"""
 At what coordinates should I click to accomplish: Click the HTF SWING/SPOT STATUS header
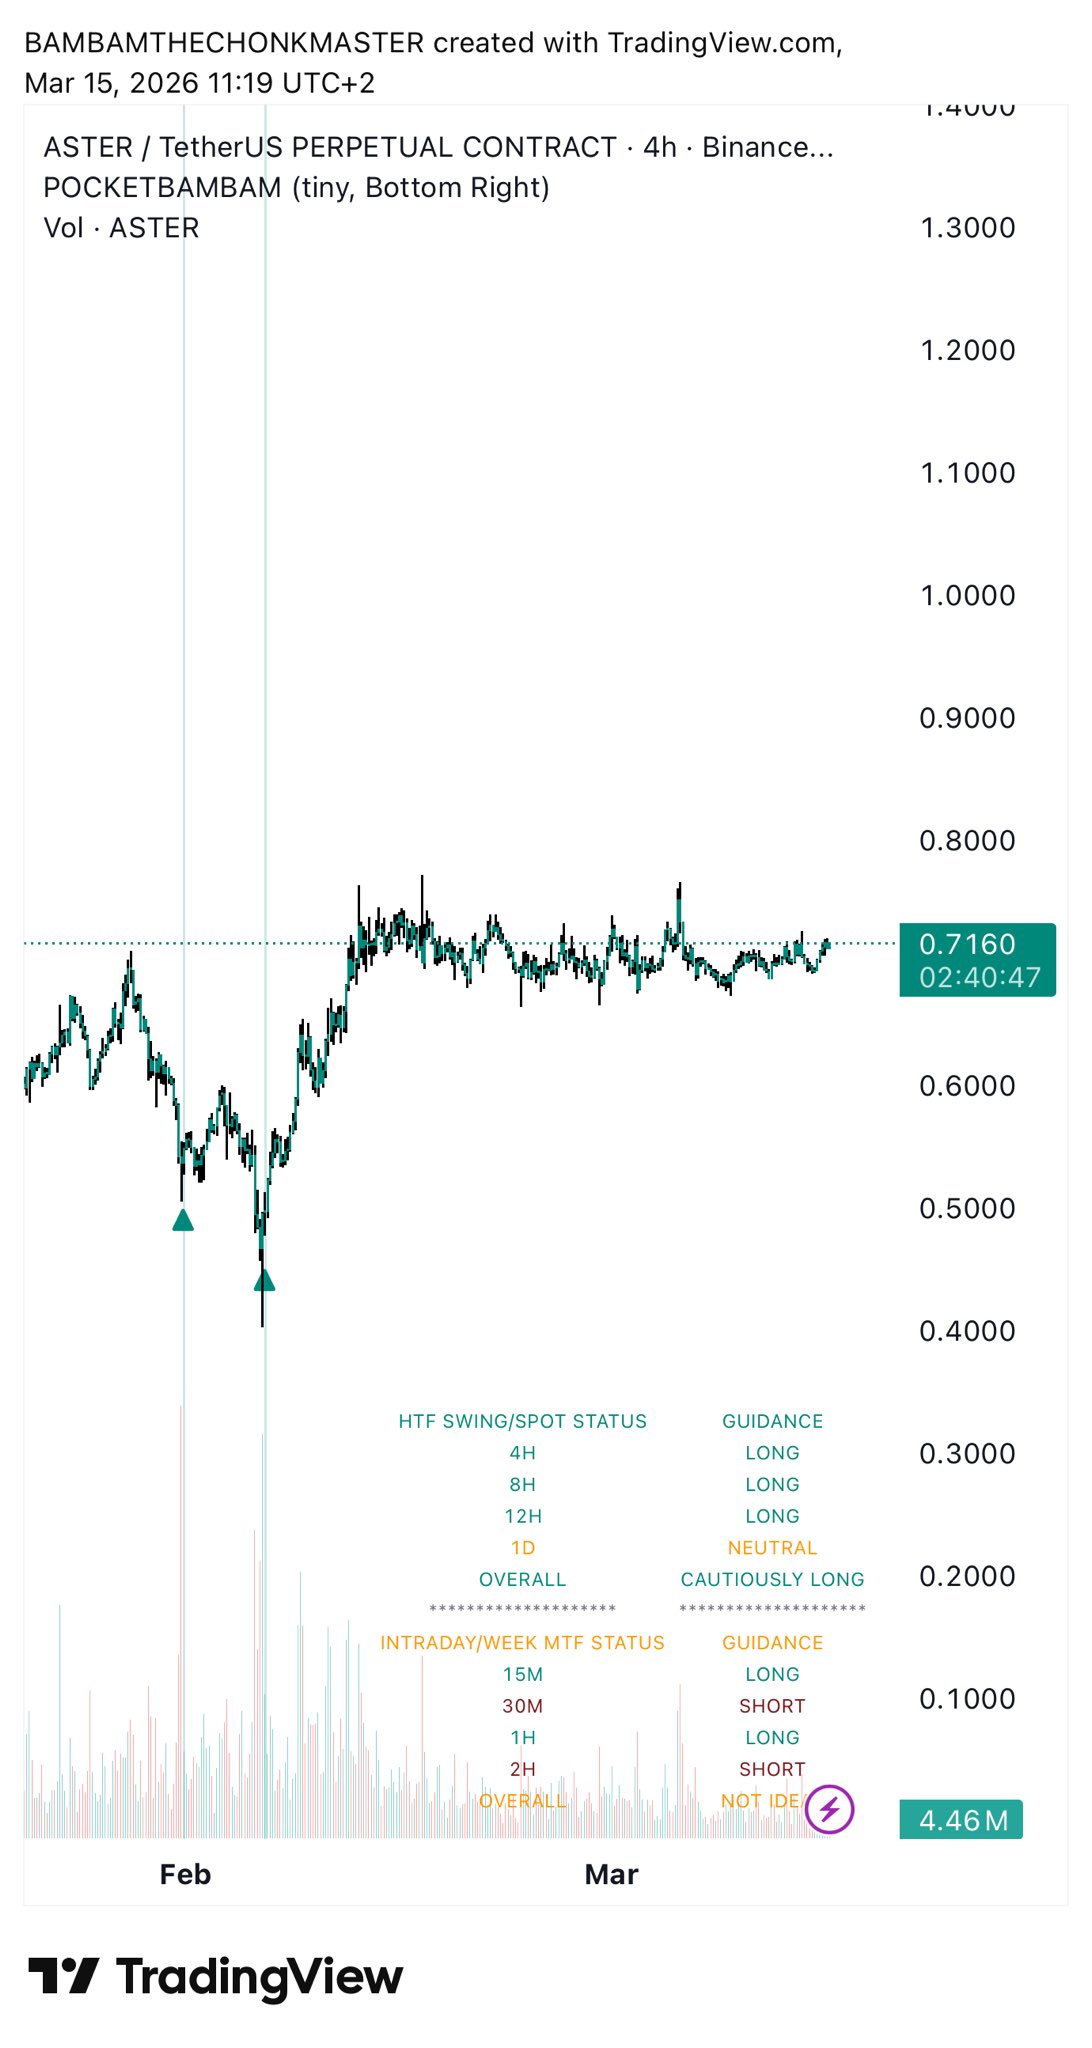522,1421
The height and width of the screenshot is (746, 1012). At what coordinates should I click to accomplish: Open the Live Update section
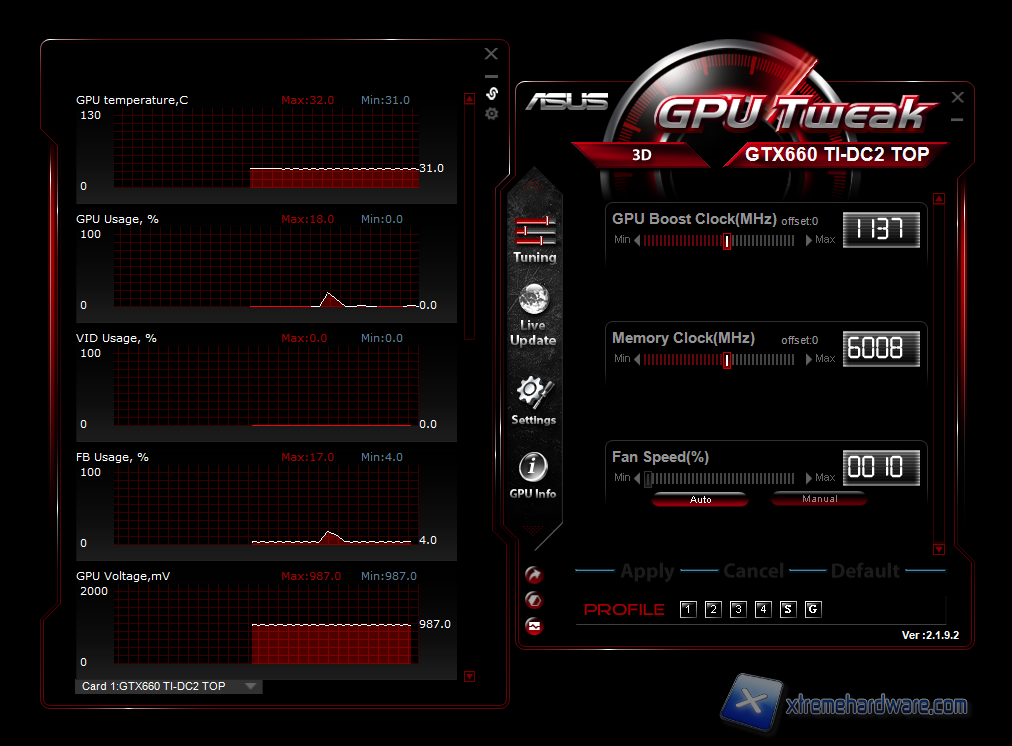coord(533,314)
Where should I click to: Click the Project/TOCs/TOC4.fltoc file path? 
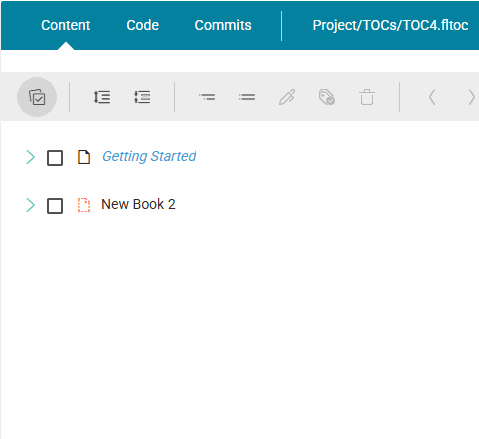(390, 25)
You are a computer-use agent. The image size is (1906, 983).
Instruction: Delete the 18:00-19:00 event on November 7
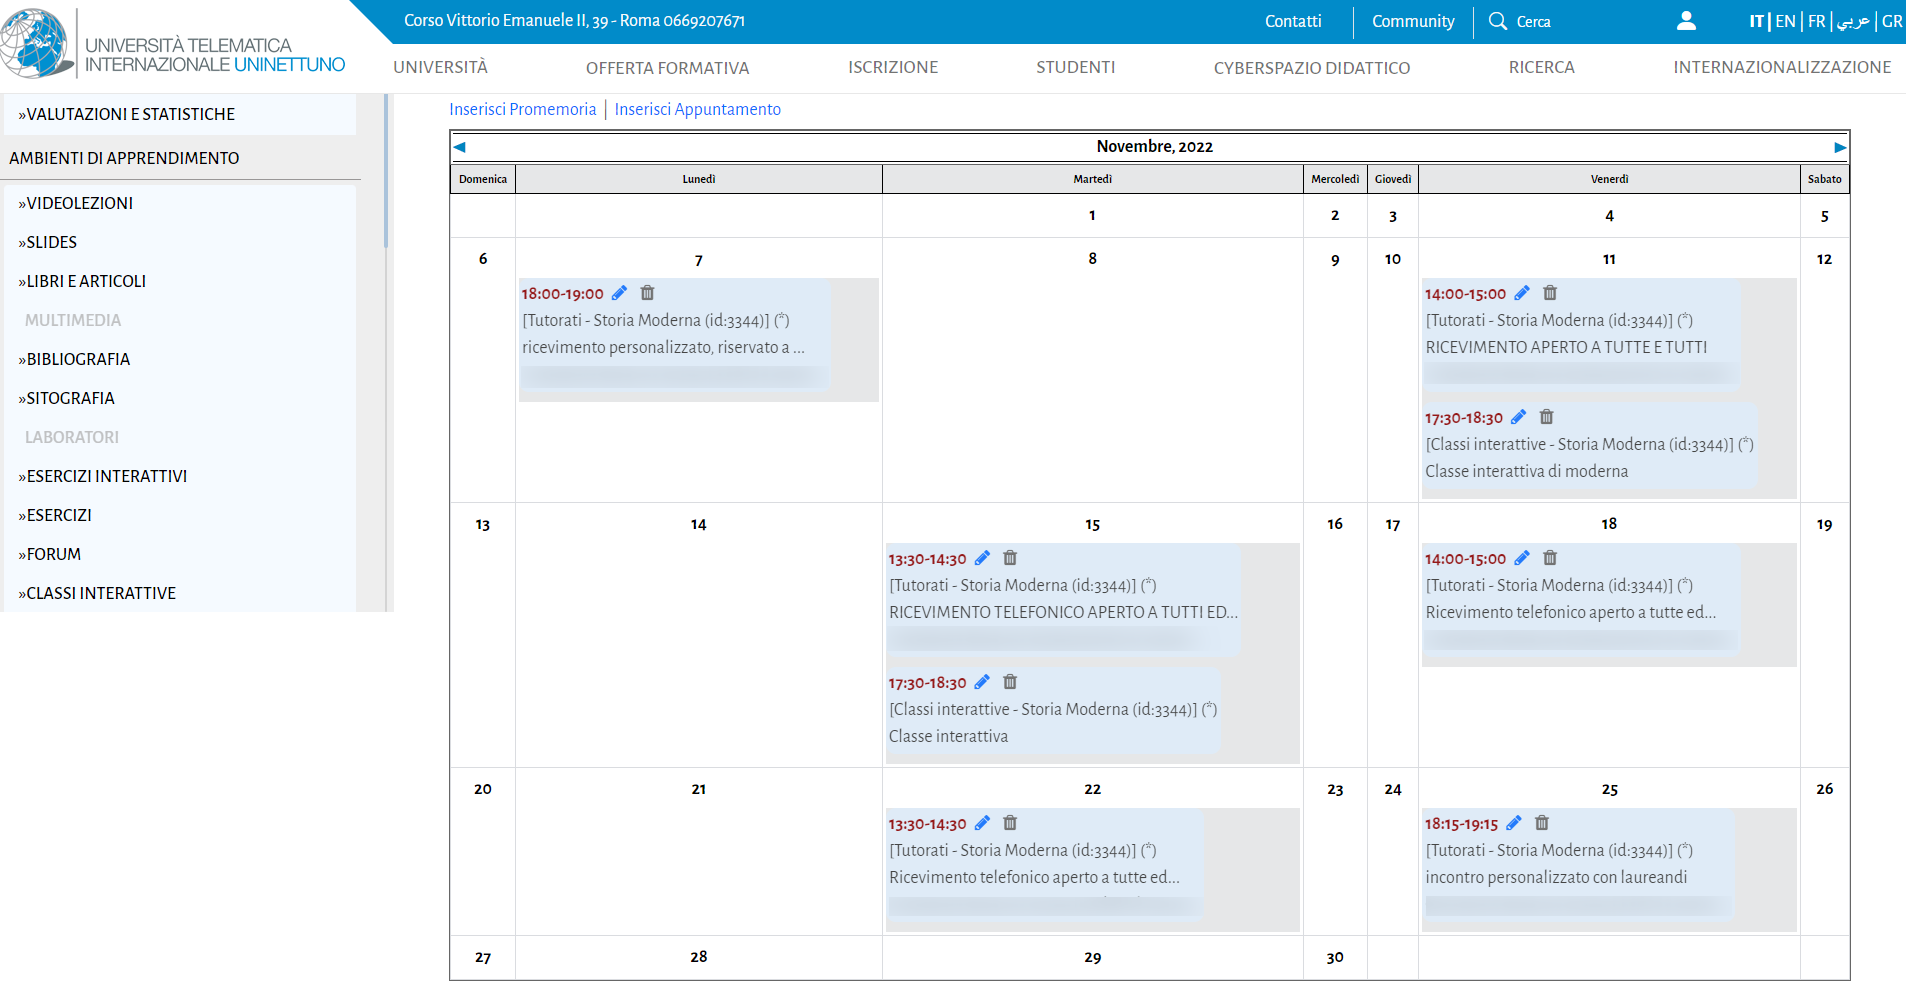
"""
● **Task objective**
Everything in the material except the pictures should be restated word for word.

● **Response box**
 At what coordinates should I click to accomplish: Click the HTF SWING/SPOT STATUS header
522,1421
The height and width of the screenshot is (746, 1012). At what coordinates should I click to accomplish: Open the Live Update section
coord(533,314)
Where should I click to: Click the Project/TOCs/TOC4.fltoc file path? 
(390, 25)
You are a computer-use agent. The image size is (1906, 983).
Instruction: Delete the 18:00-19:00 event on November 7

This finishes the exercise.